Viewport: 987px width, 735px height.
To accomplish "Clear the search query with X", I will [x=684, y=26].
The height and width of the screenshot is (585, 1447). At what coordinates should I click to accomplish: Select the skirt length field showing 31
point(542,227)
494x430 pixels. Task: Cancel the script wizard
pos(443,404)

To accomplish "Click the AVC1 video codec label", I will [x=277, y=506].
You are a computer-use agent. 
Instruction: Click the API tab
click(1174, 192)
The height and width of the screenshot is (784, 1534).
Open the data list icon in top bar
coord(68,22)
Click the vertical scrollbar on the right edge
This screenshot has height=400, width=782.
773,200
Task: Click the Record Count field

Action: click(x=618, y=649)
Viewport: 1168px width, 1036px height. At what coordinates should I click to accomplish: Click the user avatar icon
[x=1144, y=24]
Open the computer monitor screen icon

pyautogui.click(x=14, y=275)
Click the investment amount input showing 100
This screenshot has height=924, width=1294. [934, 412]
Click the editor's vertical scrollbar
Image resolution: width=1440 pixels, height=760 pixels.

任务说明:
把上面全部条目逐行原样输出，不做任何改动。

正确答案:
Viewport: 987px width, 735px height.
To accomplish "Clear the search query with X", I will [x=684, y=26].
The height and width of the screenshot is (585, 1447). At what coordinates should I click to accomplish: Select the skirt length field showing 31
point(542,227)
494x430 pixels. Task: Cancel the script wizard
pos(443,404)

To accomplish "Click the AVC1 video codec label", I will [x=277, y=506].
You are a computer-use agent. 
Instruction: Click the API tab
click(1174, 192)
The height and width of the screenshot is (784, 1534).
Open the data list icon in top bar
coord(68,22)
Click the vertical scrollbar on the right edge
This screenshot has height=400, width=782.
773,200
Task: Click the Record Count field

Action: click(x=618, y=649)
Viewport: 1168px width, 1036px height. At what coordinates should I click to accomplish: Click the user avatar icon
[x=1144, y=24]
Open the computer monitor screen icon

pyautogui.click(x=14, y=275)
Click the investment amount input showing 100
This screenshot has height=924, width=1294. [934, 412]
Click the editor's vertical scrollbar
Image resolution: width=1440 pixels, height=760 pixels.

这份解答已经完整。